First, it isn’t your fault! Dr. James Garbarino, internationally recognized expert on child development and professor of psychology at Loyola University Chicago, says, “the only people who can really be totally self confident and sure about child rearing are people who don’t have children or people whose children are grown and out of the home.” In other words, when other people advise or judge you, or when you blame yourself, you don’t know what you are talking about. Why is this? It’s because child development is so complex. It’s impossible to say “this causes that” in most instances. You may have heard of the “butterfly effect.” Mathematician Ian Stewart describes it this way “the flapping of a single butterfly’s wing today produces a tiny change in the state of the atmosphere. Over a period of time, what the atmosphere actually does diverges from what it would have done. So, in a month’s time, a tornado that would have devastated the Indonesian coast doesn’t happen. Or maybe one that wasn’t going to happen does.” The interplay of nature and nurture in the life of a developing child is so complex that it makes it impossible to ascribe blame and responsibility with any validity or accuracy.
Second, it doesn’t help! Placing blame doesn’t do anything to improve the situation. Even if you could assign blame accurately, there is still a problem to solve regardless of whose fault it was. There’s a great scene in the movie “Apollo 13.” The three astronauts are many thousands of miles away from the earth in their damaged spacecraft. The tensions are running high. There is a very real possibility that they won’t make it home alive and they start getting into trading blame. Finally the astronaut played by Tom Hanks interrupts the blame and says, “We’re not doing this, gentlemen. We are not going to do this. We are not going to go bouncing off the walls for ten minutes. We’re just going to end up right back here with the same problems, trying to stay alive.” The whole movie is full of the theme of “working the problem” versus panicking, losing hope, blaming.
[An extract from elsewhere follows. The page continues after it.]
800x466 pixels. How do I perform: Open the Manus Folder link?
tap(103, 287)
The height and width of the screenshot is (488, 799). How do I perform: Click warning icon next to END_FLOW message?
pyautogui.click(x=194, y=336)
This scene illustrates how placing blame actually prevents us from gaining a real understanding of the problem and of coming up with a plan to solve it.
Third, blame creates a cycle of guilt and anger! Perhaps the most destructive aspect of blaming yourself is that it creates a cycle of guilt and anger that makes everyone involved unhappy. When you blame yourself you feel guilty about having caused the problem and your self-esteem and mood suffer accordingly. The thing about guilt, however, is that is not a stable emotion. Eventually when the guilt feelings get strong enough, they reverse into anger. It is as if you say “wait a minute, it’s not my fault. It’s his (referring to your son).” Now you are at risk of losing your cool and blowing up at your son or saying something to him that will be hurtful and that you regret.